On Thu, Aug 24, 2017 at 08:30:33AM -0500, Dave Sherohman wrote:
> On Thu, Aug 24, 2017 at 09:17:00AM -0400, The Wanderer wrote:
> > However, I'll point out that machines with this many network interfaces
> > are *by far* the exception rather than the rule; indeed, even machines
> > with more than *one* interface each of wired and wireless are reasonably
> > rare.
> In the home desktop space, perhaps.  When you deal with rackmount
> servers, OTOH, four (wired) network ports is pretty standard these days.
> Of course, they're all on the same bus and using identical hardware/
> firmware, so the "order might change based on which drivers load first"
> case still doesn't apply.
> > To the best of my awareness, the rationale for calling this "predictable
> > network interface names" is that, on a single computer which has
> > multiple network interfaces of a given type, this naming scheme makes
> > it possible to predict *from one boot to the next* what the name of each
> > one will be. On such a computer, this is extremely valuable.
> > 
> > By contrast, on a computer which has at most one interface of a given
> > type, this naming scheme provides - so far as I can tell - no advantage
> > at all.
> > 
> > What's more, when working on *multiple* computers of that latter type,
> > this naming scheme makes it impossible to predict *from one computer to
> > the next* what the name of the sole available interface will be.
> > 
> > As such, IMO this naming scheme makes network-interface names
> > significantly *less* predictable in the real-world scenario which is
> > most commonly encountered.
> This closely parallels the move from using /dev/sdXn to UUIDs for
> referring to filesystems.  Probably superior in theory and doesn't cause
> any issues as long as you're dealing with a single machine and
> unchanging hardware configuration... but then you have a drive failure,
> restore your backups onto new hardware, and you're hosed because the
> system wants to boot from a UUID that no longer exists.  (Yes, you can
> recover from that situation - I know because I've had to do it - but it
> doesn't Just Work(TM) effortlessly.)

There are, of course, five different ways to do this (at a

1. /dev/sda1 is based on discovery order. Changes in discovery order
may indicate a significant problem that you need to investigate -- or not.

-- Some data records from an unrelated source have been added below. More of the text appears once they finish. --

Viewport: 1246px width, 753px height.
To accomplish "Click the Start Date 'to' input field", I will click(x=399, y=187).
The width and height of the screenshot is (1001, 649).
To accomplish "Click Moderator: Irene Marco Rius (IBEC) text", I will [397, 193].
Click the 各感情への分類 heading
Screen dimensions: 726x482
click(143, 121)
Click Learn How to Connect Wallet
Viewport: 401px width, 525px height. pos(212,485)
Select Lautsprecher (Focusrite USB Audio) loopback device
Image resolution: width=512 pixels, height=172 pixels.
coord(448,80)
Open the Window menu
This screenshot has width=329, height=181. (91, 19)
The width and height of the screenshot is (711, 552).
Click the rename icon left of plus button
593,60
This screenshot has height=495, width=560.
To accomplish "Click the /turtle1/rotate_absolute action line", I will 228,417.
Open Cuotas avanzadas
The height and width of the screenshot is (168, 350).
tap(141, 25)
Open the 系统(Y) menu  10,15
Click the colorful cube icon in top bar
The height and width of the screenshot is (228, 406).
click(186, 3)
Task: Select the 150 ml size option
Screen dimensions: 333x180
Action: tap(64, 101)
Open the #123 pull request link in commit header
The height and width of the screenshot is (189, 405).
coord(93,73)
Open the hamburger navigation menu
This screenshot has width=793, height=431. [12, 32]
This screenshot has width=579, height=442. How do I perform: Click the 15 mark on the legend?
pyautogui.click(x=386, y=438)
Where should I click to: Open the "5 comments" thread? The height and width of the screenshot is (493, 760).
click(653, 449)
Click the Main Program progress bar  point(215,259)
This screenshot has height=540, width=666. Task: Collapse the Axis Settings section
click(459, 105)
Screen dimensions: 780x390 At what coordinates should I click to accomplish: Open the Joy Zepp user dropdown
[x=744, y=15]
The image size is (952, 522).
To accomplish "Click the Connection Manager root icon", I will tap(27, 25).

2. /dev/disk/by-id/ata-Samsung_SSD_850_PRO_256GB_S251NXAH217600A is based
on drive type and serial number. This is great if you treat changing a
disk as a serious problem that requires human intervention, and terrible
if you want a replacement disk to be handled automatically.

3. /dev/disk/by-label/sheepdog is based on filesystem labels.  These are
very good for mounting but useless for identifying specific disks,
and they can have collision problems.

4. /dev/disk/by-path/pci-0000:00:1f.2-ata-1-part1 is based on disk
controller topology. If you are interested in what's in a particular
disk slot rather than the particular disk in it, this is your choice.

5. /dev/disk/by-uuid/428366118125845852 identifies filesystems just
like by-label, and while it is unlikely to have an accidental collision
problem, does have a deliberate collision problem when you have copies
of filesystems.

6. Various advanced systems -- mdadm, LVM, btrfs, ZFS, hardware RAID --
have their own ideas about what to do and how to do it, which may include
any of the above methods as well as their own peculiarities.

That said, if you have a laptop or a desktop with 1-2 disks, you
are probably going to be perfectly happy with either /dev/sda1 or
LABEL=root-$HOSTNAME addressing.

Getting back to the original point, NIC names -- virtually every computer
has exactly one or two NICs, and is best served by eth0 and wlan0. The
computers with 3-5 NICs are usually best served that way. More complex
naming schemes are helpful when you have a router or switch, and it's
nice that Debian supports that, but hardly a good default.